Records to use:

══════

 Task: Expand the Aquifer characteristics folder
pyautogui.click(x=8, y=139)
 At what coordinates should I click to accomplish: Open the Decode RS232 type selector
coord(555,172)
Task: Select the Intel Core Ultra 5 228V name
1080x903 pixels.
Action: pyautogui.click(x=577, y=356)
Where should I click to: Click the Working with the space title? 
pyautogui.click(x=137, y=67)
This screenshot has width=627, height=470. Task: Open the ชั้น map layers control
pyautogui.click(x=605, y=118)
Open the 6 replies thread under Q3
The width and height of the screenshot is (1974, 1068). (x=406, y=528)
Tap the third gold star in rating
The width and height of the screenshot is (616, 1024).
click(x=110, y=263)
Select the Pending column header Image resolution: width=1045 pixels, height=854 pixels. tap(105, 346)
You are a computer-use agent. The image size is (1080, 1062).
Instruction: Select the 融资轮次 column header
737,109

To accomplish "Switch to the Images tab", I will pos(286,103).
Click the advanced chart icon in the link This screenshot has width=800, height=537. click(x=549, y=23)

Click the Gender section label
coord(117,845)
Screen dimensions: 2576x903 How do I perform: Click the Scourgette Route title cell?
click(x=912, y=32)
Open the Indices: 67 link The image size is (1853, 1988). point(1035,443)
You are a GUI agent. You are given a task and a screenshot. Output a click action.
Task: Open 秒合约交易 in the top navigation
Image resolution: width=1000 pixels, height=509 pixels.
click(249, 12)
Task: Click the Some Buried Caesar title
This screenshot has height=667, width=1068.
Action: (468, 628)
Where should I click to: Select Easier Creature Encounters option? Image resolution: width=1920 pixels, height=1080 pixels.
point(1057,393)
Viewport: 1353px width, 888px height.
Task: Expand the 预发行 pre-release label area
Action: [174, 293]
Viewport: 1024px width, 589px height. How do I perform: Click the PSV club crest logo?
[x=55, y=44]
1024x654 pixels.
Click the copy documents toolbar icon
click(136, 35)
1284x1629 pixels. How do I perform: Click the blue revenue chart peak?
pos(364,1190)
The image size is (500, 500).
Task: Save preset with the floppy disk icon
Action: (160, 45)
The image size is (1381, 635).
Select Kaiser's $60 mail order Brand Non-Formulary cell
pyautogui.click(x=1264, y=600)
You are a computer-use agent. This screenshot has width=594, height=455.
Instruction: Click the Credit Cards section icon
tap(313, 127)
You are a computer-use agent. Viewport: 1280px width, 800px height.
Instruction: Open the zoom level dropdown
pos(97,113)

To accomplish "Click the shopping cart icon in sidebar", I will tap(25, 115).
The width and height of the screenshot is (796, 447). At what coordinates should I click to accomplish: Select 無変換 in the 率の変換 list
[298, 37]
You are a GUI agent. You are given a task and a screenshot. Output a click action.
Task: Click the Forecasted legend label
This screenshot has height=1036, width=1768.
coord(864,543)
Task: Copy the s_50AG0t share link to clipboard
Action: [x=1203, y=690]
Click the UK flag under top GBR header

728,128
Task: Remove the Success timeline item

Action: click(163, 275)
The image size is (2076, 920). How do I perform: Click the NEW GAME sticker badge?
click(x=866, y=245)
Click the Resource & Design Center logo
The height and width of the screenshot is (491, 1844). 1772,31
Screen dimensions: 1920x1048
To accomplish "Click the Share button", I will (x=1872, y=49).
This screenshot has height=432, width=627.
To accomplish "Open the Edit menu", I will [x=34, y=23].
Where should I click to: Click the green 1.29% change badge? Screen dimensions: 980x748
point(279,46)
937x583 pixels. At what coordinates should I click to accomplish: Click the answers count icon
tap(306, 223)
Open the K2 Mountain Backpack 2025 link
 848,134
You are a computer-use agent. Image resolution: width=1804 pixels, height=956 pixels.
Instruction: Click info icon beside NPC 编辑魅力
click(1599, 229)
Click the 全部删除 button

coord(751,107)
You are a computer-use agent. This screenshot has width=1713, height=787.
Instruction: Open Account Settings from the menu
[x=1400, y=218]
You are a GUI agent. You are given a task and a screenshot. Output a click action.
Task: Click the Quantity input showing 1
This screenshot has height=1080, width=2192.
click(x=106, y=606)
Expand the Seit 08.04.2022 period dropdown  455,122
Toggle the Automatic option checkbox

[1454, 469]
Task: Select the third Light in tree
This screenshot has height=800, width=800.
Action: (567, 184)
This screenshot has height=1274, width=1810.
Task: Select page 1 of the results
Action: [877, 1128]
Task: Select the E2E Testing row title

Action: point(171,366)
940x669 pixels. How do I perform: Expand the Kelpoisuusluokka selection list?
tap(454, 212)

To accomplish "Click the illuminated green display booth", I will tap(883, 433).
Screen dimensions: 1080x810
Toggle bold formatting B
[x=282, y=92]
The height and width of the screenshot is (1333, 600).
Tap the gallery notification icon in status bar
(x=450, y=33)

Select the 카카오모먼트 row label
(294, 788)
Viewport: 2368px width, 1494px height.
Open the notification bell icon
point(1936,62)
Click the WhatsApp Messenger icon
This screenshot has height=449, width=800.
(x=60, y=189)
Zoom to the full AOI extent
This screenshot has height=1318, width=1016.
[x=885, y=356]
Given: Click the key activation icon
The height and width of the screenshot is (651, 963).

══════

Directive: Reproduce only the material from the line that contains "You are a computer-use agent. The" through the line that contains "click(x=912, y=32)", requests included. Scale every coordinate in the answers by 0.6 and round each result to a whole number, with halves rounded up, while keeping the numbers in the requests unchanged.

Answer to the task:
You are a computer-use agent. The image size is (1080, 1062).
Instruction: Select the 融资轮次 column header
442,65

To accomplish "Switch to the Images tab", I will pos(172,62).
Click the advanced chart icon in the link This screenshot has width=800, height=537. click(x=329, y=14)

Click the Gender section label
coord(70,507)
Screen dimensions: 2576x903 How do I perform: Click the Scourgette Route title cell?
click(x=547, y=19)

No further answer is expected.